エスクステント 1 と 2 の間には 4 ブロックのギャップ、エスクステント 2 と 3 の間には 12 ブロックのギャップがあった。合計 16 ブロックで計算も合う。そして、ギャップ部分を除いて 3 個のエスクステントをファイルに出力すると、UNZIP でエラーなく展開できた。
***
私「ほほう。うまく行ったな。だがしかし、ファイルの断片化はそんなに綺麗に解決するものだろうか、いやそんなことはないはずだ」
それで、止む得なく、3 つ目の ZIP ファイルも確認した(...結局は全部のファイルを試すのでしょ)。

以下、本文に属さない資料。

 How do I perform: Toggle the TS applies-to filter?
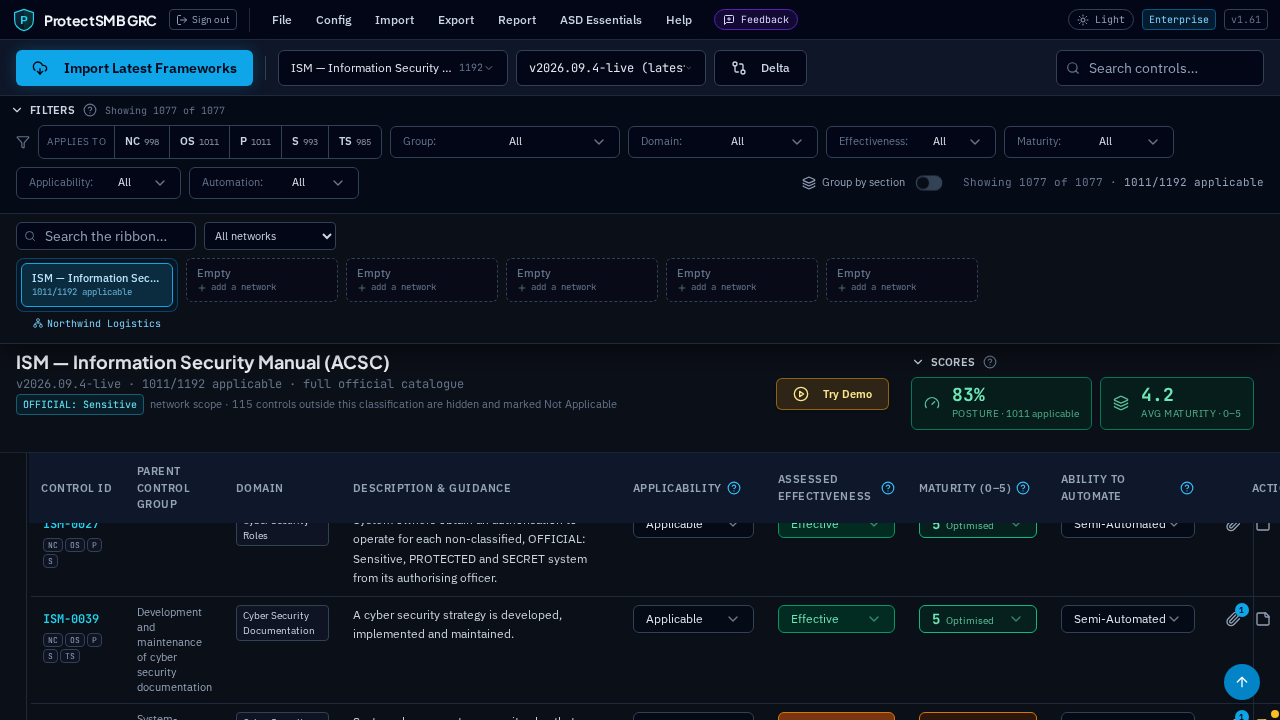355,142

[["PK34", (0x19bb, 1357, 1), 0],
["PK12", (0x19fd, 1008, 0), 2851],
["PK66", (0x19fd, 1008, 0), 2963],
["PK67", (0x19fd, 1008, 0), 3019],
["PK56", (0x19fd, 1008, 0), 3039]]
まずはギャップ数の確認。
PK34 から PK56 まで 2,159,896 ブロックあり、ファイルサイズとの差は、1,464,501 ブロック分だった。146 万ブロックのギャップがある。
私「これは厳しい。けれど、これは現実だ」
***
データの出現頻度を分析してみると、ZIP ファイルのデータではなさそうなブロックが大量にみつかり、その中にバイナリなデータが入ったブロックも挟まっていて、どれが ZIP ファイルのブロックなのか分からない。

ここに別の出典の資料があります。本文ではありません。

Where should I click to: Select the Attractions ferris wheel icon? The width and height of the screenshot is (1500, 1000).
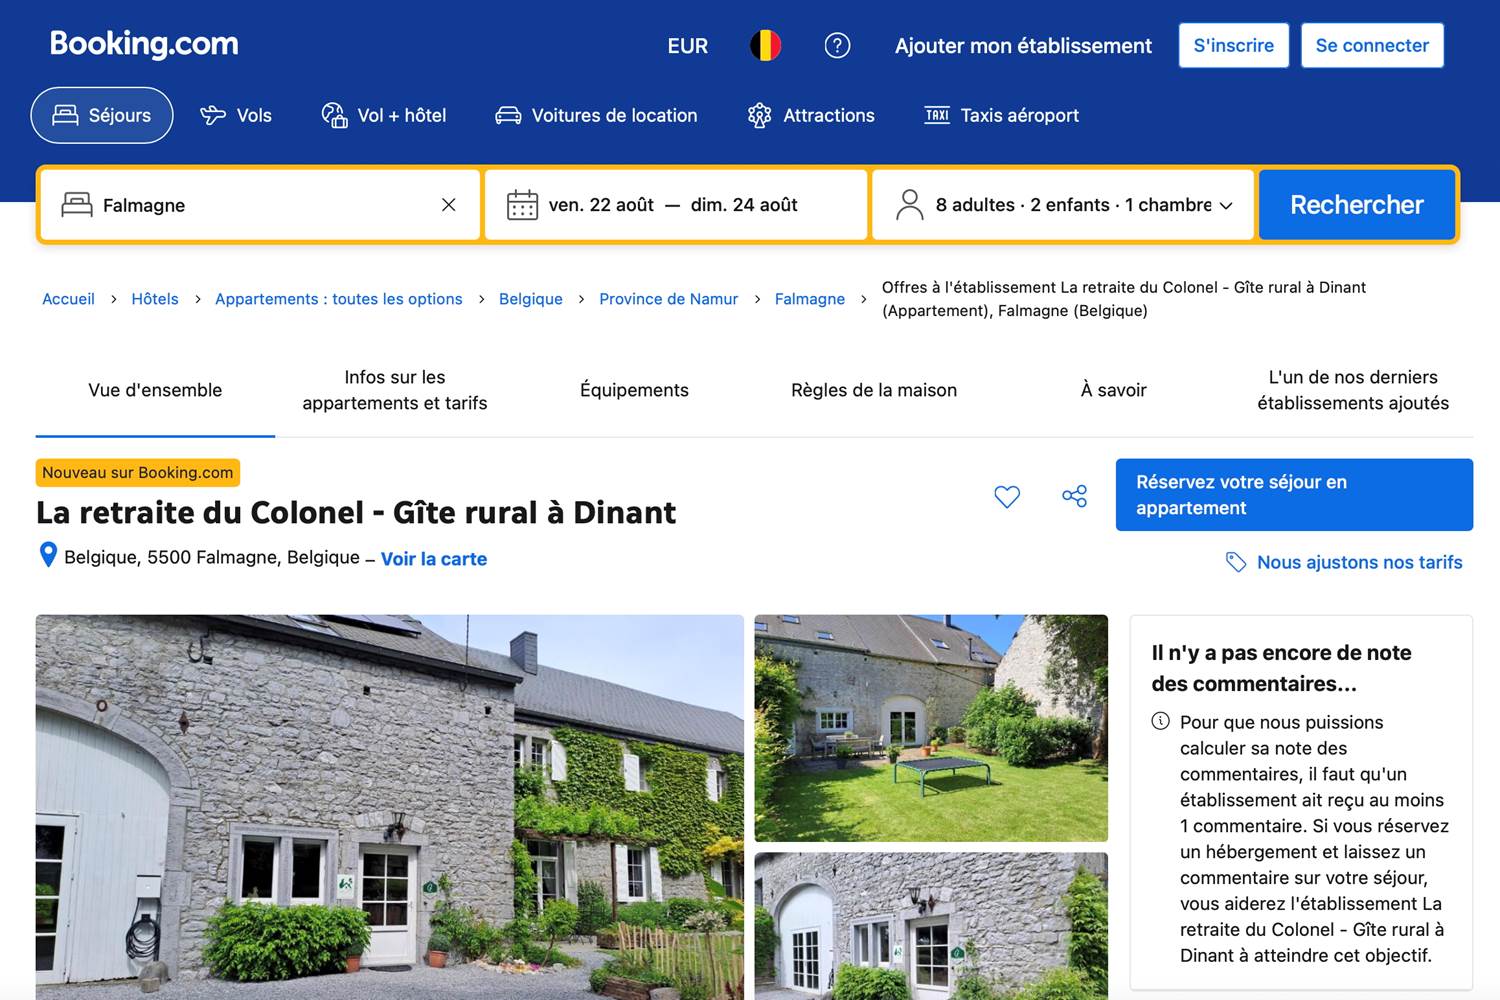point(761,114)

ただ、(0x19bb, 1613, 1)からの 4 ブロック分はアロケーションファイルでビットが立っていて使用中のブロックだった。使用中のブロックは、今特定したい ZIP ファイルのブロックではない。(0x19bb, 1629, 6) から (0x19bb, 1638, 1) も使用中だ。
私「19BBh に何があったんだ?、19BBh に何かした覚えはないけど」(...パソコン利用中に 19BBh かと意識する人はいないよ)
多少の使用中のブロックがあってもギャップは大量に残っている。単なる頻度分析ではなく、やはり、もっと確定的な分析が必要だ。分析の観点を求めて APPNOTE を読み込む。
ZIP ファイルは、概ね、最初に PK34 を先頭とするヘッダーがあり、その後ろにデータストリーム(ビット列)が続く。データストリームの終わりには PK78 があることもあるらしい。ZIP ファイルに格納されたファイル数分だけ PK34 とデータストリーム(と PK78)が繰り返されて、その後、PK12 がファイル数分あり、PK56 で終わる。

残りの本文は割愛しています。